Provided information START

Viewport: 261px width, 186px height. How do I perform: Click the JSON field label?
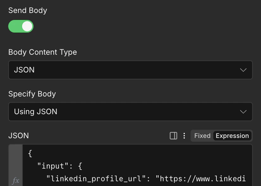click(19, 136)
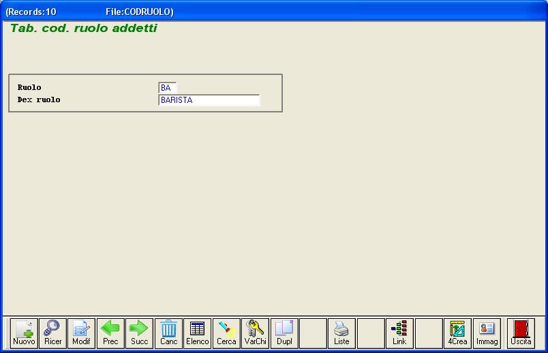Duplicate the record with Dupl icon

click(284, 333)
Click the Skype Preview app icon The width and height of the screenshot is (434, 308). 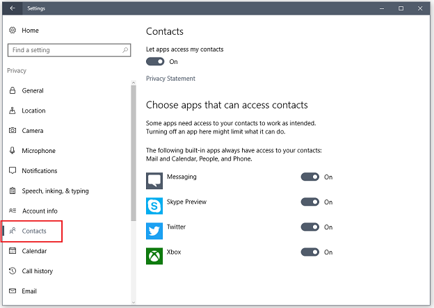pyautogui.click(x=154, y=206)
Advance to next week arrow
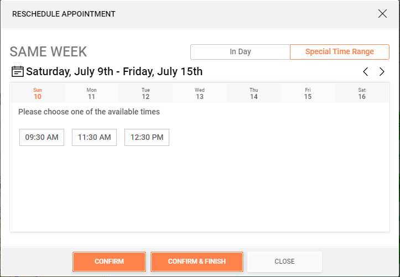Image resolution: width=400 pixels, height=277 pixels. tap(382, 72)
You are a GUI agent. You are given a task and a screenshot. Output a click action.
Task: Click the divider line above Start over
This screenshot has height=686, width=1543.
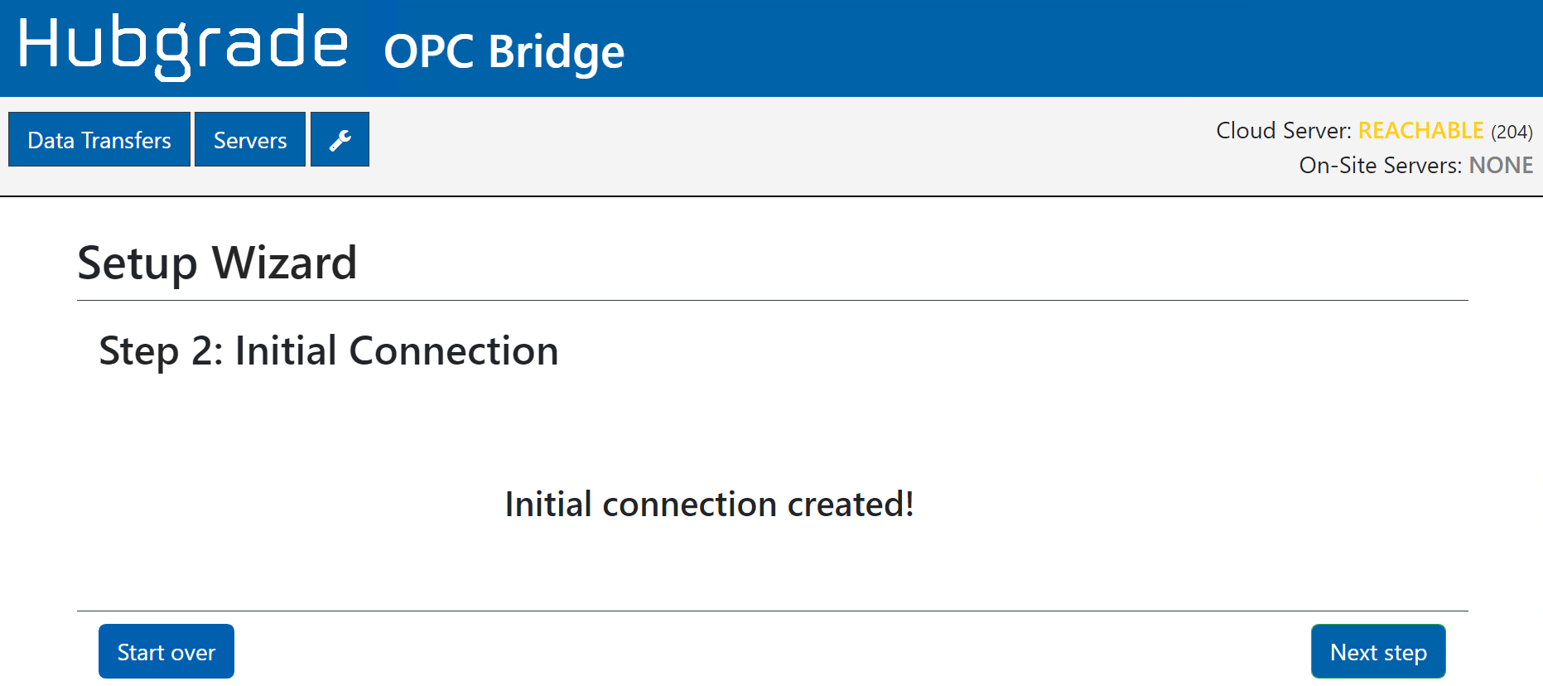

Provided information END

▸ **Problem description**: In the answer, give only the lines from the one containing "Task: Click the divider line above Start over" through the end of the records above, each reproduced exactly. Include no pictures.

▸ **Your solution**:
Task: Click the divider line above Start over
This screenshot has height=686, width=1543.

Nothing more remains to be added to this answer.